BEGIN Records shown
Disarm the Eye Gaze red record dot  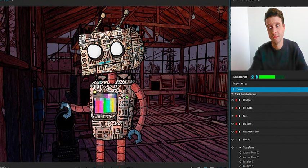tap(236, 108)
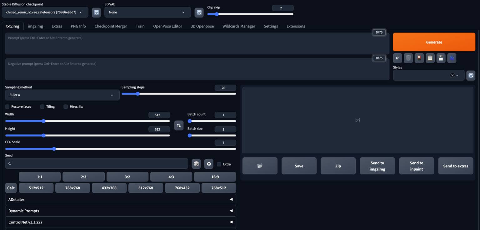
Task: Expand the ControlNet v1.1.227 section
Action: [120, 222]
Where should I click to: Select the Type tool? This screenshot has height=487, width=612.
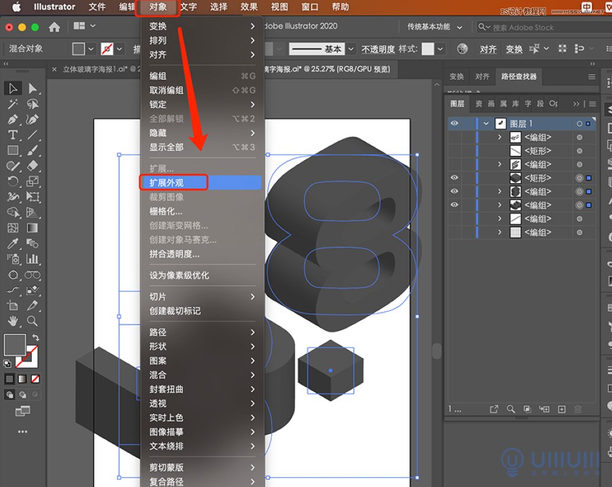pos(13,135)
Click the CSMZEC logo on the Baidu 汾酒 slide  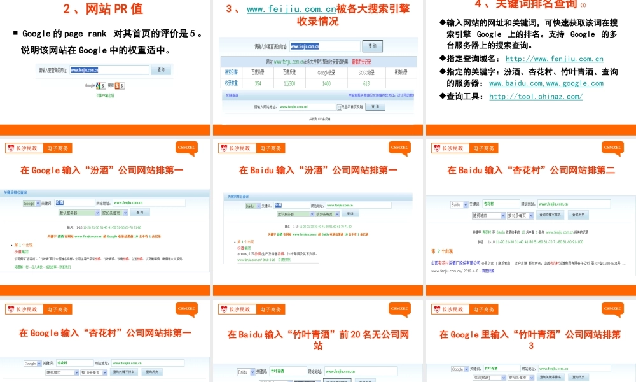pos(401,148)
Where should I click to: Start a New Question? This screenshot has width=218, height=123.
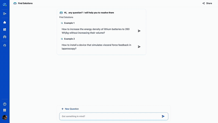coord(70,109)
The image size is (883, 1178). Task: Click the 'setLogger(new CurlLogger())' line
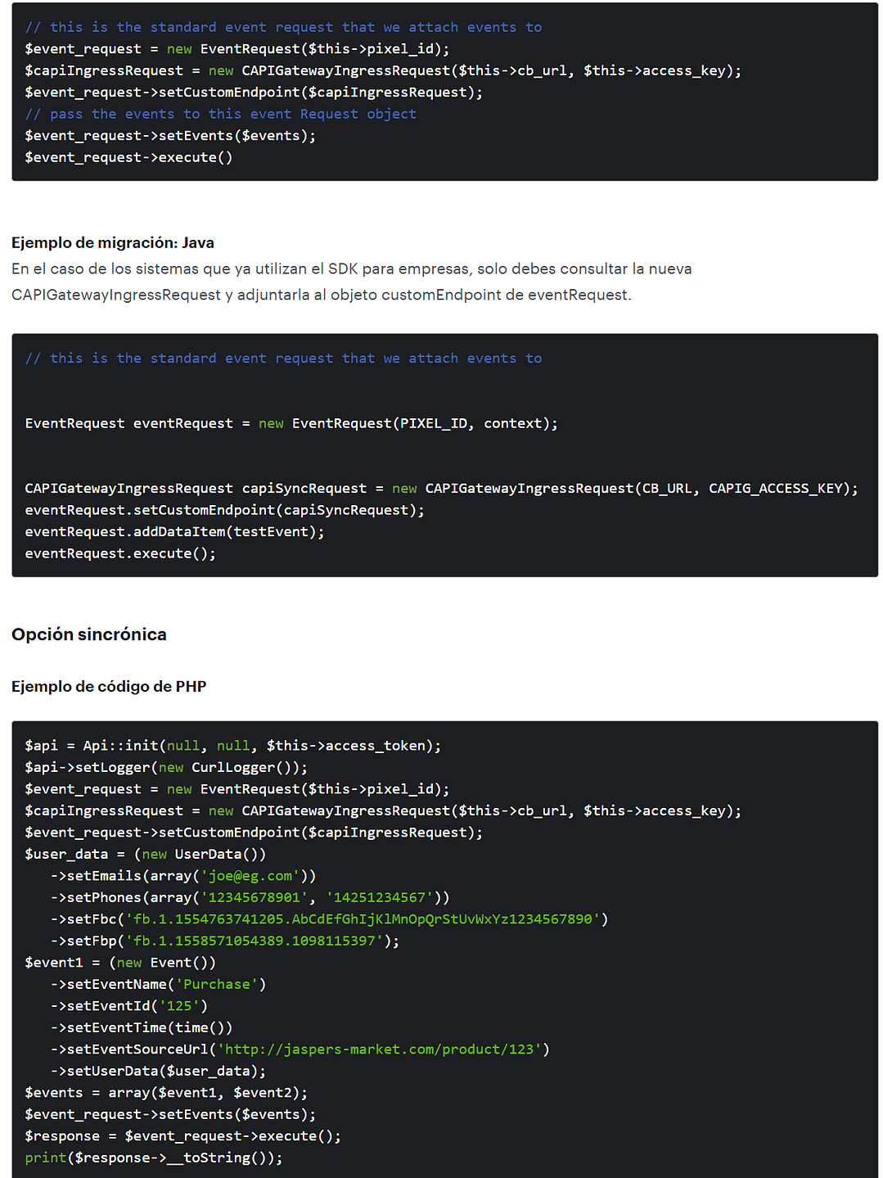[166, 767]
END Records shown
Using the records above, copy exactly and only the lines from the line with "Where should I click to: Start" through the end, both included; leave every picture out.

Where should I click to: Start a New Question? This screenshot has width=218, height=123.
coord(70,109)
The image size is (883, 1178). Task: Click the 'setLogger(new CurlLogger())' line
[166, 767]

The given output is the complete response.